### What the task requires
Return, exactly and in full, the lines of the records below starting at the one with "Click quantity badge on the drinkbeker image" and ending at the one with "Screen dimensions: 1372x881", and no other lines.

### Material provided
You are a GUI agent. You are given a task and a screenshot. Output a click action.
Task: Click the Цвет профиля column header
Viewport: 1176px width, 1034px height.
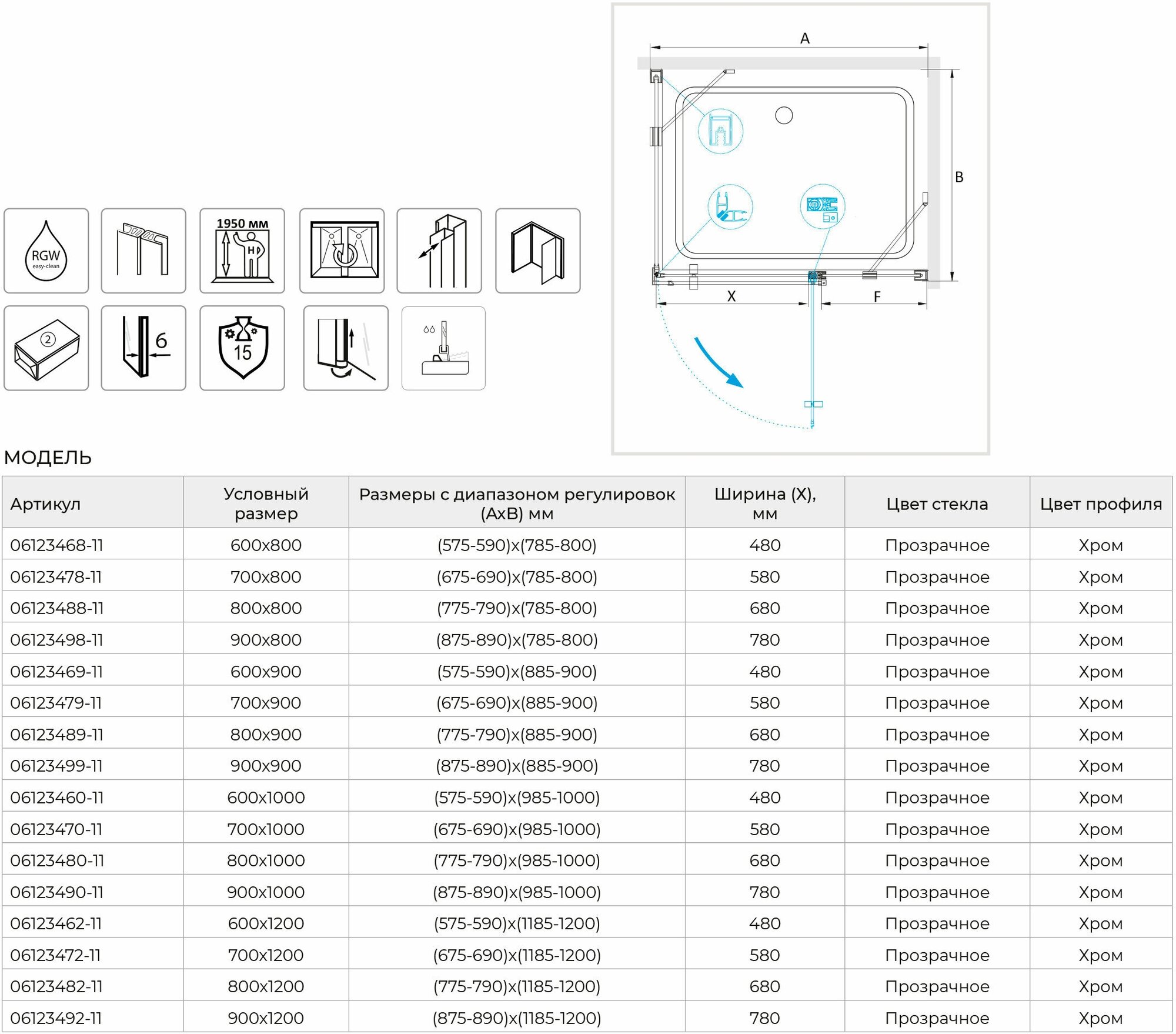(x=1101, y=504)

...

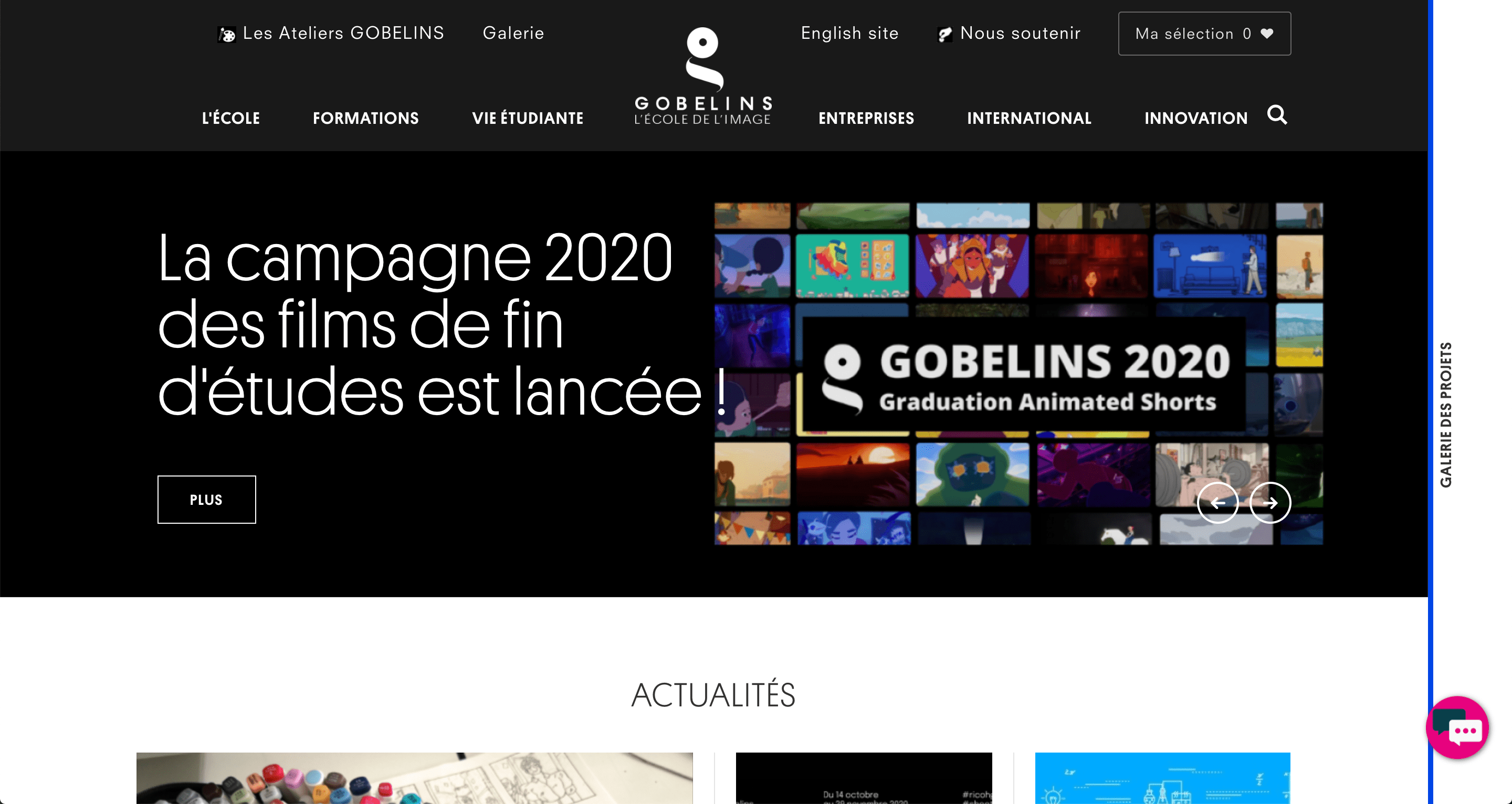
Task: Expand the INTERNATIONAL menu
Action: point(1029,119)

==

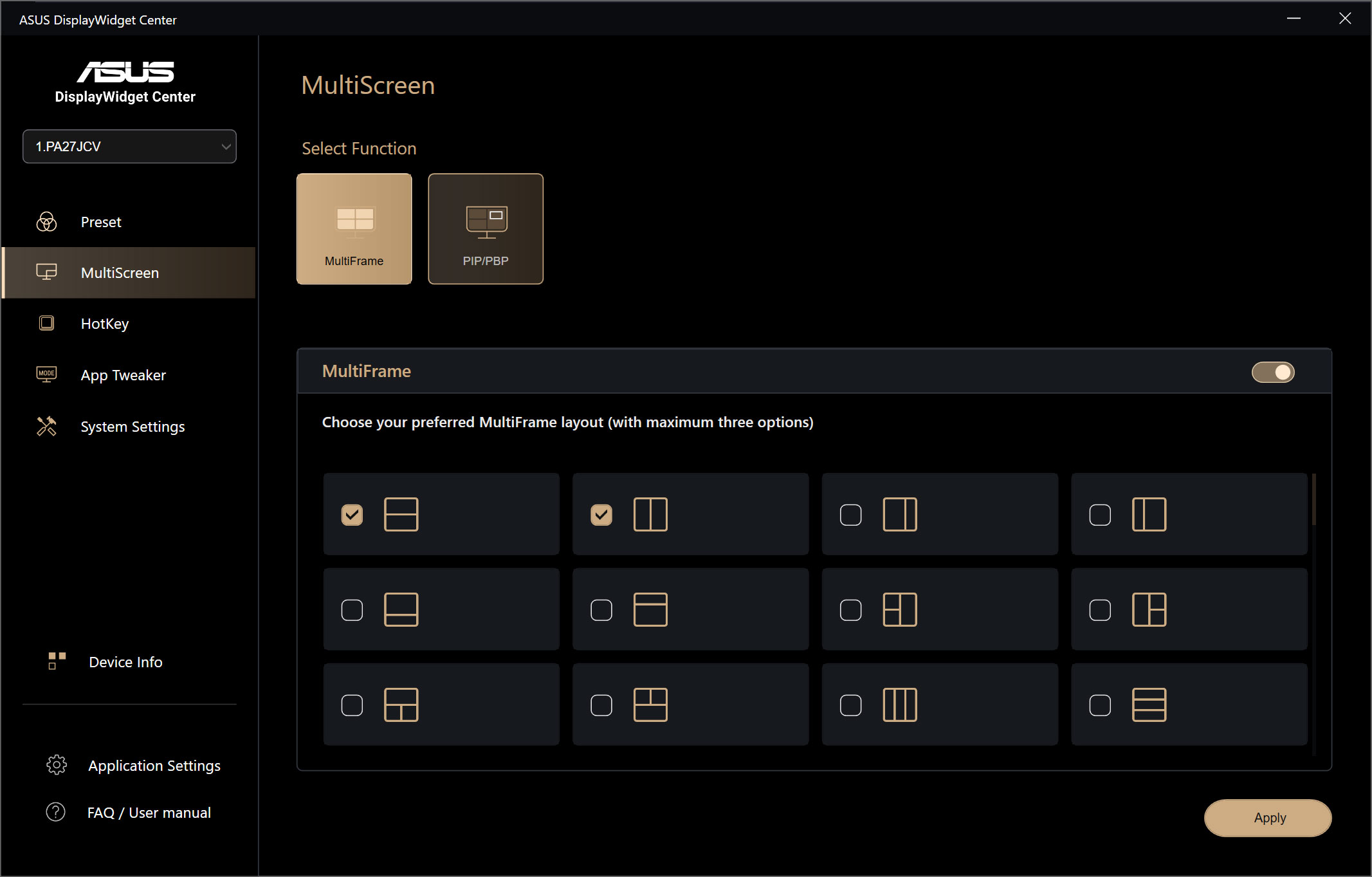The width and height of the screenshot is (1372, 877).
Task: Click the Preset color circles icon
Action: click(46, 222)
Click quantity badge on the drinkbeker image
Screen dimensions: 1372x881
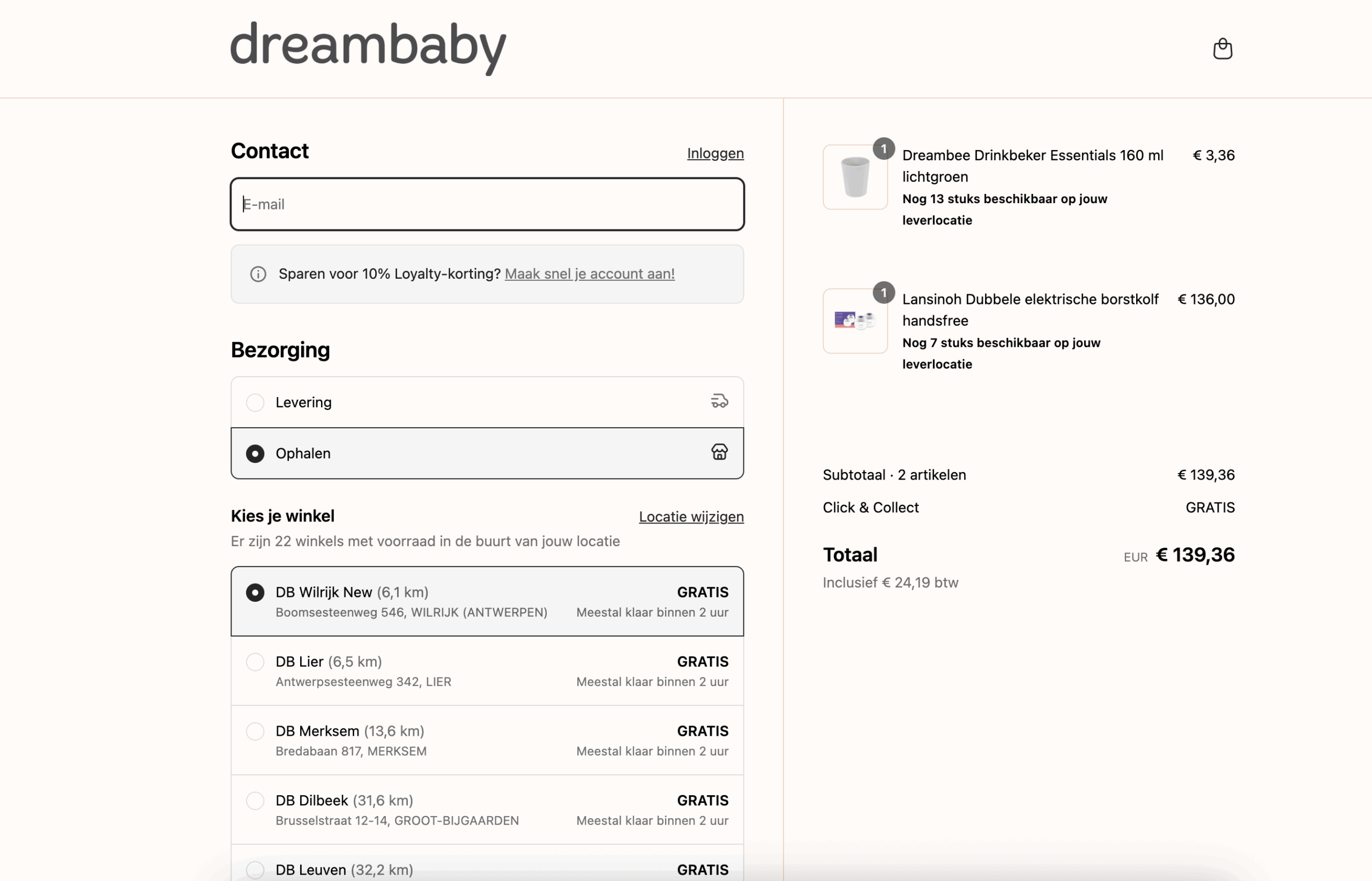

### Response area
Click quantity badge on the drinkbeker image
Screen dimensions: 1372x881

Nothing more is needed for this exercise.